Those who use the term “philosophy of language” typically use it to refer to work within the field of Anglo-American analytical philosophy and its roots in German and Austrian philosophy of the early twentieth century. Many philosophers outside this tradition have views on the nature and use of language, and the border between “analytical” and “continental” philosophy is becoming more porous with time, but most who speak of this field are appealing to a specific set of traditions, canonical authors and methods. (PhiIn)
I am not as familiar with the Analytic tradition but I understand that sense perception has become inseparable from language games, context, intentions, intersubjectivity and histories. Rudolf Carnap even went so far as to substitute intention for sense. Contextuality is not something added on to reality but constituent of reality. The ‘Pittsburg Hegelians’ have even taken Analytic Philosophy back to Hegel in some important respects.
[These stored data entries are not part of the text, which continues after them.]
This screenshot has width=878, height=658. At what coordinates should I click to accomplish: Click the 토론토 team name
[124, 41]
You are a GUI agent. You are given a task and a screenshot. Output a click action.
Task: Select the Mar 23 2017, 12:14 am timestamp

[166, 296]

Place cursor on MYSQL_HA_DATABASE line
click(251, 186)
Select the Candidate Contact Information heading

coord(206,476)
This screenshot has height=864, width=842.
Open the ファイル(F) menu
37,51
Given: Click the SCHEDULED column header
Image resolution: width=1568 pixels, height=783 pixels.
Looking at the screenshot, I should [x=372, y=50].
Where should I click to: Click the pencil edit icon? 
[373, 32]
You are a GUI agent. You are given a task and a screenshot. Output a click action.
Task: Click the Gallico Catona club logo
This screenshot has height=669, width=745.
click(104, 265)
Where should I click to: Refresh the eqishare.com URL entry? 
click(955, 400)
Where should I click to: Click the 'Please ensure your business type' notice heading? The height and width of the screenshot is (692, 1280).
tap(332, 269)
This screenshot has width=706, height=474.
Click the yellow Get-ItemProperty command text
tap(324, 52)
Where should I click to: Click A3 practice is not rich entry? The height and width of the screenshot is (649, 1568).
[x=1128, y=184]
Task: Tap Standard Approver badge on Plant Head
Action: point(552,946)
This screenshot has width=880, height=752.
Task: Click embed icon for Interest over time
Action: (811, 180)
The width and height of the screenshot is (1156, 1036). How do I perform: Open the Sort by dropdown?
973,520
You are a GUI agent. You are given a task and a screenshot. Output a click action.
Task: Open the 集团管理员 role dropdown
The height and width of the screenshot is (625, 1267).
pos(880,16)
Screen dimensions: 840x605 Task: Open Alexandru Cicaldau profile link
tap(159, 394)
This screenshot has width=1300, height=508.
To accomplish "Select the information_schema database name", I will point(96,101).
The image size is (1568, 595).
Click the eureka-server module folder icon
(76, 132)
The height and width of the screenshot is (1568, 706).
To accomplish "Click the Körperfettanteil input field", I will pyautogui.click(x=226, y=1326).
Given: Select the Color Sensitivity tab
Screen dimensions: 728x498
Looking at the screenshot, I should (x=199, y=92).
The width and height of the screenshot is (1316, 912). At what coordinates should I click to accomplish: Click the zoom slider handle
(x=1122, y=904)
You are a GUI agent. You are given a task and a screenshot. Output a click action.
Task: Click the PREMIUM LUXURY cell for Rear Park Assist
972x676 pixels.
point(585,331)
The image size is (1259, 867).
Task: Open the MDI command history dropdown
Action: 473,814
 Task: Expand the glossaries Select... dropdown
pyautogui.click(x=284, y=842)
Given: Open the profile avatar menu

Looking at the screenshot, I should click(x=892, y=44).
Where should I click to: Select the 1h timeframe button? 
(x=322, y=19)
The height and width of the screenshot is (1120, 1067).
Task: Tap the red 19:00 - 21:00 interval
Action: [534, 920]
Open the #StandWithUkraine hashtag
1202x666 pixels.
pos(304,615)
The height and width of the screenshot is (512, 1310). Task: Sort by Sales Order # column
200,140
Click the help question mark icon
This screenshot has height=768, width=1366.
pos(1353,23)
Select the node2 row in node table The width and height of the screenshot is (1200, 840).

Writing of Wilfred Sellars (an important advocate of the Pittsburg Hegelians) Willem A. deVries writes,
For both Hegel and Sellars, the sociality of thought entails also its historicity. We always operate with a less than ultimately satisfactory conceptual framework that is fated to be replaced by something more satisfactory, whether on the basis of conceptual or empirical considerations… Sellars denies both that there are ‘atoms’ of knowledge or meaning independent of their relation to other ‘pieces’ of knowledge or meaning, and that they are structured in a neat hierarchy rather than an interlocking (social) network. The determinate content of a thought or utterance is fixed by its position in the space of implications and employments available to the community in its language or conceptual framework. This kind of holism is congenial to Hegelian modes of thinking… Hegel is an epistemological realist: he rejects the idea that we do not (or are not even able to) know things as they are in themselves. Yet neither Hegel nor Sellars wants to reject altogether the distinction between phenomenal reality and things as they are in themselves. Sellars calls the distinction between the phenomenal and the real the distinction between the manifest and the scientific images of man in the world.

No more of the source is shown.